NewsCut

Inside a sports team’s mascot

Twins Phillies Baseball
The Philadelphia Phillies mascot the 'Phillie Phanatic' during first inning of an MLB spring training baseball game against the Minnesota Twins Friday, March 3, 2017, in Clearwater, Fla. Chris O'Meara | Associated Press.

Of all the secrets that leak out on the planet on a daily basis, none is more well kept than the identity of sports mascots.

We got as close as we probably ever will get to a glimpse of the seedy underbelly of sports mascotdom when WHYY's Jim Saksa provided a profile of the Philly Phanatic on NPR's Morning Edition this morning.

The mascot of the Philadelphia Phillies is one of the few in all of sports who has been identified publicly.

It's Tom Burgoyne, who was outed earlier by the Drexel University College of Business, from where he graduated in 1988.

Burgoyne spent six months in a sales job and decided the life wasn't for him.

There's a lesson here among the growing number of nags who advise people to stop chasing their dreams and passion and just get a real job: Chase your dreams and passion; you're only going to do this once.

Burgoyne auditioned -- out of costume -- by dancing to "Twisting the Night Away."

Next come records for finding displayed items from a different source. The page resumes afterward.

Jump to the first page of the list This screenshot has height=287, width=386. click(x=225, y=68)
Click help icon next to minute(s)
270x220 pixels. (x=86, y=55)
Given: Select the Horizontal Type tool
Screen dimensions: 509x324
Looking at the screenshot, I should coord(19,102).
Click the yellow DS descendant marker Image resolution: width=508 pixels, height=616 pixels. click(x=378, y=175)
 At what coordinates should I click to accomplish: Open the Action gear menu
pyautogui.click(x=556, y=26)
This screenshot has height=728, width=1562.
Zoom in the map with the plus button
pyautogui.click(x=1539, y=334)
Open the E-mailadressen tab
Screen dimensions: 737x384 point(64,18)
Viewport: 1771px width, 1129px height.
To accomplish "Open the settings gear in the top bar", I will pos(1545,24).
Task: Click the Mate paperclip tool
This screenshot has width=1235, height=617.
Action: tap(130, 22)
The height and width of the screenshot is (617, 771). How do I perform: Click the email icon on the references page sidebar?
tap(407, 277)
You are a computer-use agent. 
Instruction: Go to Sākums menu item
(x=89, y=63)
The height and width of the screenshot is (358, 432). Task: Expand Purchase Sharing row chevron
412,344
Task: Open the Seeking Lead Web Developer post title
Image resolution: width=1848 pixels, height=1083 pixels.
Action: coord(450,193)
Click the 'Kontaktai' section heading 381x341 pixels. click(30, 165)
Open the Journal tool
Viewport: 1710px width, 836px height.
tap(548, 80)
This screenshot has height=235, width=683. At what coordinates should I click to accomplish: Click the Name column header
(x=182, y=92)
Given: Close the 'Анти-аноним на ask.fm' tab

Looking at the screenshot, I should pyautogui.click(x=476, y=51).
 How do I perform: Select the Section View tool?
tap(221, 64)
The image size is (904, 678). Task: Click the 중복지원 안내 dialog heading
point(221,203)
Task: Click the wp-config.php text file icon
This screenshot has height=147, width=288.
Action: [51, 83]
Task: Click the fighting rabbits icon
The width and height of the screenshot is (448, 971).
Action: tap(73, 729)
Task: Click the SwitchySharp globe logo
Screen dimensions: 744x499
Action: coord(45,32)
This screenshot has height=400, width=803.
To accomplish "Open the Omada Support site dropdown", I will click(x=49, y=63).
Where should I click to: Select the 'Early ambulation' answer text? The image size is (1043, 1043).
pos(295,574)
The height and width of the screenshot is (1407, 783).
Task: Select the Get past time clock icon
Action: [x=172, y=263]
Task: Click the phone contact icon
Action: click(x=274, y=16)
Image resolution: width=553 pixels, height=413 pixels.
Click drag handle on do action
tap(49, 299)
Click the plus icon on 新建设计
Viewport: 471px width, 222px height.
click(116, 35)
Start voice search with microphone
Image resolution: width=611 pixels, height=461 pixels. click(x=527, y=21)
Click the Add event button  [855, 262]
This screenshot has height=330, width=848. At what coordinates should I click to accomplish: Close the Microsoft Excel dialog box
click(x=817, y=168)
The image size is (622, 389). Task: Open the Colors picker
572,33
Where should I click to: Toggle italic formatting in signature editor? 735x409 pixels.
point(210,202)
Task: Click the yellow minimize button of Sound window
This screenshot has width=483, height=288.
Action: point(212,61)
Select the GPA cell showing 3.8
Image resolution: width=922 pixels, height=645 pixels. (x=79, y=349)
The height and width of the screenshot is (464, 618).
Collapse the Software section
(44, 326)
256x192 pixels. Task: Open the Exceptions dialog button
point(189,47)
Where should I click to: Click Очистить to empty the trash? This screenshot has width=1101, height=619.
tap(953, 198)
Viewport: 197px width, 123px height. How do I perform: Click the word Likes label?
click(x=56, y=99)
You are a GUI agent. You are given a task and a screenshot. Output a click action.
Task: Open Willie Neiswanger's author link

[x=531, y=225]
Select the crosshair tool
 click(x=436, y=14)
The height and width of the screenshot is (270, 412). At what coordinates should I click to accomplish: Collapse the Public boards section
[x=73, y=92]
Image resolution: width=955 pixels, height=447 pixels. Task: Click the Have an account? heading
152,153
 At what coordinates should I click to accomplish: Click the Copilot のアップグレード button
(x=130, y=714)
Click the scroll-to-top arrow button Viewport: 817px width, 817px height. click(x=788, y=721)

After lunch they asked the candidates, one by one, to come back into the audition room, this time donning the iconic Phanatic costume. There they videotaped Burgoyne and put him through a series of hypothetical game-day scenarios, gauging his improvisational reactions.

“You had to show emotion, because the Phanatic is very expressive,” says Burgoyne, whose only comedic training had been a voracious childhood appetite for “The Three Stooges.”

“I thought I stunk. Well, at least that I hadn’t been very good. But then they selected my video and offered me the job. And it was a dream come true.”

He was hired as a backup to the existing Phillie Phanatic and when that person retired, the job became his -- a life of anonymity out in the open.

“My barber knows who I am, and sometimes I’ll go in for a haircut and he’ll say things to his customers like, ’Did you see what the Phanatic did last night? Wasn’t that something?’ And I’ll just sit there and smile and try to keep quiet,” he said in the Drexel profile.

“I see a lot of life lessons the Phanatic can teach us. I tell people to be passionate about what they do and try to make every encounter with someone positive. Because you’ve got to bring a smile to people’s faces.”

Now let's mine the NewsCut audience for a secret: Who wants to reveal the identity of TC Bear?